Его опять тронули за плечо.

– Держи.

Тим открыл глаза и увидел толстый ломоть чёрного хлеба и кружок колбасы на нём. Он невольно сглотнул слюну и вежливо ответил:

– Спасибо, но я сыт.

– Ты кому другому поври, – рассмеялся Грег. – Ешь. И мальцу дай. Вон он уже проснулся.

Тим посмотрел на Дима. Да, проснулся, ещё лежит, но глаза открыты. И Тим сдался.

– Возьми, Дим, – разрешил он.

Дим сел и взял бутерброд, улыбнулся.

– Большое спасибо.

Тоненький голосок Дима вызвал у Грега улыбку.

– На здоровье, малыш.

Тим тоже взял бутерброд и, как ни сдерживал себя, невольно впился в него зубами.

– Правильно, – засмеялся с набитым ртом Сашка. – Дают – бери.

– А бьют – беги, – закончил за него Шурка. – Ну, кому воды?

– Давай, – протянул руку назад Грег и взял флягу, глотнул. – Держи, Тим.

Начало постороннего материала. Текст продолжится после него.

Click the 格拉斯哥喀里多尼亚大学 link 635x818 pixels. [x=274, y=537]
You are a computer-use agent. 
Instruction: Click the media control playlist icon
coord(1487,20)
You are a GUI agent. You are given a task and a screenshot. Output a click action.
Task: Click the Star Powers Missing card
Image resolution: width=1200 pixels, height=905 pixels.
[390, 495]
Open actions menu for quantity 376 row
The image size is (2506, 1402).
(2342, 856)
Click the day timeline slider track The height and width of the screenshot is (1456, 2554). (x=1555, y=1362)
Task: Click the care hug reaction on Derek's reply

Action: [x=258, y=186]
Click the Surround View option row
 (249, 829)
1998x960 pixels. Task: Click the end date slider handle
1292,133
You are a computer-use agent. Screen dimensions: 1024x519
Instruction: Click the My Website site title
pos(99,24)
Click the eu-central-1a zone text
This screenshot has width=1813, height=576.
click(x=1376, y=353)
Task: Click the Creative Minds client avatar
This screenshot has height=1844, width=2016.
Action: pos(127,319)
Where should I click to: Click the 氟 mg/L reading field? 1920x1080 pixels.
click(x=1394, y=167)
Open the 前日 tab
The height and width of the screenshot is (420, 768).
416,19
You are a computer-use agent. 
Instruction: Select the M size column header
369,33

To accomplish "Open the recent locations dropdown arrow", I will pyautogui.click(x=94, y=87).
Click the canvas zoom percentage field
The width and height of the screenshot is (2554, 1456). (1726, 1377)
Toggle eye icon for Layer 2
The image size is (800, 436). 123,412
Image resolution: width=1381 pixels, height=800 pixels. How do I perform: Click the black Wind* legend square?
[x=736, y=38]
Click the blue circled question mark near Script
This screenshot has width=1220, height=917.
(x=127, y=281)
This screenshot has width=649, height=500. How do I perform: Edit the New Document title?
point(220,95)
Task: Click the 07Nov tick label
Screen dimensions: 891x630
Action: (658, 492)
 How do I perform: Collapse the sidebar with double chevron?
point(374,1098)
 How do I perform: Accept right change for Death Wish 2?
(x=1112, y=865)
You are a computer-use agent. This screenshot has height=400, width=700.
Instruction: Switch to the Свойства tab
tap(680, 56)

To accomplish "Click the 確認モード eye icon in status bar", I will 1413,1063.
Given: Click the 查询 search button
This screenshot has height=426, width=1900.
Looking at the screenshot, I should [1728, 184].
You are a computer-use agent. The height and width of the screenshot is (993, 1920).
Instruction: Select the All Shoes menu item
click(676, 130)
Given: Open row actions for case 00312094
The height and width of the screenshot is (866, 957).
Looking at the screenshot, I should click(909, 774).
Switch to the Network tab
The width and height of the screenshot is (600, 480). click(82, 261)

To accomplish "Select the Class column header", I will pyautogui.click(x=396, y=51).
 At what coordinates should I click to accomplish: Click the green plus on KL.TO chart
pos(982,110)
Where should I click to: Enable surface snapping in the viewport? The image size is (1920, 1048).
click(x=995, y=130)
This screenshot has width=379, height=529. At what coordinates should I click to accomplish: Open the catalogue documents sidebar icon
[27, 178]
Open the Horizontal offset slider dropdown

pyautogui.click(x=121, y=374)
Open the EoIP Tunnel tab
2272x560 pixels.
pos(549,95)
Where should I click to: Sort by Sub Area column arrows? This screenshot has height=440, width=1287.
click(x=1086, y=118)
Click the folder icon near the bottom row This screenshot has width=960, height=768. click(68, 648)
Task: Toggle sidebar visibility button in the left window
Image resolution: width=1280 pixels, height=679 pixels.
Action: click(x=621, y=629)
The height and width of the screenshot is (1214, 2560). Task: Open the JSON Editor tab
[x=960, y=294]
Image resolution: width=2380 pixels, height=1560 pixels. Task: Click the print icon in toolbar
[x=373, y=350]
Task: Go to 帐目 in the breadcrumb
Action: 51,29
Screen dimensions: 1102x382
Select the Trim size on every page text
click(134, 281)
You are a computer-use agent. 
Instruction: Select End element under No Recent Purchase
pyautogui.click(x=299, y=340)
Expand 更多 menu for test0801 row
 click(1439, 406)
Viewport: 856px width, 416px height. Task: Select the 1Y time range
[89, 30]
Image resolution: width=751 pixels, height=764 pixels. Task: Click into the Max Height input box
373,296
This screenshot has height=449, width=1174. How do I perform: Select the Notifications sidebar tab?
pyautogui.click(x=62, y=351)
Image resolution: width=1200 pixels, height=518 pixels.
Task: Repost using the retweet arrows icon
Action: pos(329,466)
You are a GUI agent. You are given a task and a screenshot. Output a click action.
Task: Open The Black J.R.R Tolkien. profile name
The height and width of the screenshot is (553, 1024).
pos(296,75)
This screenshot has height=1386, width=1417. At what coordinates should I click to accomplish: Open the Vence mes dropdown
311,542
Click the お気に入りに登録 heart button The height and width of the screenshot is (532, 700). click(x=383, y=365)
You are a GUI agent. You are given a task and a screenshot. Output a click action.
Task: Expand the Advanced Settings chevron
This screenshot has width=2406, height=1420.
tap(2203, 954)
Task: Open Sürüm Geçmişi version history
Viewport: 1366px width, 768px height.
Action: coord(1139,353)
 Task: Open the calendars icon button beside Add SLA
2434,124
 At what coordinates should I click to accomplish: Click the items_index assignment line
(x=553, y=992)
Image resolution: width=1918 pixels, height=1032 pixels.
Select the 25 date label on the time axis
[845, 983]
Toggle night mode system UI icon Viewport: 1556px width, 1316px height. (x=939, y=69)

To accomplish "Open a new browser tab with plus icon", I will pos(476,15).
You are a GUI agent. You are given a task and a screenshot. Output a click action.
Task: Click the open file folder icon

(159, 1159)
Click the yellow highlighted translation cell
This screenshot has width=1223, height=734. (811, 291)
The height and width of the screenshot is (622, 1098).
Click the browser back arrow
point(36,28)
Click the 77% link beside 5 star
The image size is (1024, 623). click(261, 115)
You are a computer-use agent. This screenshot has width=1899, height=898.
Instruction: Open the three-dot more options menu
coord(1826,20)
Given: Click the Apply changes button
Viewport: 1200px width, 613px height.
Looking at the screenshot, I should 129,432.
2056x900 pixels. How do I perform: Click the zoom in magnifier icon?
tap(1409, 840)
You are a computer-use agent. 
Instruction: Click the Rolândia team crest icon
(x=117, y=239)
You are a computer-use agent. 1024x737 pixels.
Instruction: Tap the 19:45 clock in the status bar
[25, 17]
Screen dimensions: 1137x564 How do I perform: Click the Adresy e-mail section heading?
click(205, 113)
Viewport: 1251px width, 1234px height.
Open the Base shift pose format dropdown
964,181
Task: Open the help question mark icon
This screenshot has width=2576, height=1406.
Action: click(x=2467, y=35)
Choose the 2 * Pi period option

Тим передал флягу Диму и подержал, помогая напиться, потом глотнул сам и отдал флягу Сашке. И пока Сашка и Шурка спорили из-за последнего глотка, он достал из сумки шоколад. Угощали его – угостит и он.

Грег от шоколада было отказался, сказал, что не любит сладкого, но, увидев лицо Тима, взял кусочек поменьше, а Сашка с Шуркой отказываться не стали. Дим засунул свой кусок за щеку и повернулся к окну. Тим завернул и убрал остаток – большая какая плитка, не видел раньше таких – в сумку.

– Пап, ты обёртку мне потом отдашь? – повернулся вдруг к нему Дим.

– Отдам, конечно, – улыбнулся Тим.

– Ты не выброси её только, ладно? Как те фантики.

Три дня назад Дим, бегая по двору, поскользнулся, упал в лужу и намочил хранившуюся в кармане пальто свою коллекцию фантиков. Ну, и разложил её для сушки под кроватью. А Тим, подметая, выгреб их и выкинул. И все правы, и фантиков нет. Обидно.

– Не выброшу, – серьёзно ответил Тим.

Он тоже переживал пропажу коллекции. Но додуматься до того, что валяющиеся под кроватью бумажки и есть те самые «фантики», о которых Дим ему гордо рассказывал каждый вечер, он не смог. Ну, ничего. Разворачивал и заворачивал плитку он аккуратно, обёртку нигде не порвал. На пункте отдыха доедят, и у Дима будет ещё одна большая радость: блестящая обёртка. Тим не знал, но догадывался о её ценности для Дима. Карманы у Дима вечно набиты камушками, шайбами, болтиками, гвоздей, правда, больше не таскает. После того, как подобранный Димом большой трёхдюймовый гвоздь разорвал ему карман, прорвал штаны, да ещё и оцарапал, отцу пришлось после смены не спать, а всю ночь зашивать его штаны и пальто, и царапину на ноге в медкабинете заливали жутко едким йодом, Дим от сбора гвоздей решительно отказался.

Автобусы плавно замедляли ход, разворачиваясь на асфальтовой площадке рядом с шоссе.

– Отдых на час, – объявил сопровождающий, вставая.

Все вставали, натягивали куртки и пальто, спешили к выходу. Вот и кресла удобные, и в тепле, а размяться… милое дело.

Женя быстро одевала Алису.

– Сейчас-сейчас, застегнись, вот так, ну, молодец.

В проходе возникла нетерпеливая толкотня из-за чьих-то мальчишек: перепутали куртки и теперь менялись прямо на ходу. Наконец тугой многоголосый ком вывалился из дверей наружу, и в автобусе сразу стало просторнее. Алиса, слыша детский гомон, нетерпеливо рвалась туда из рук Жени.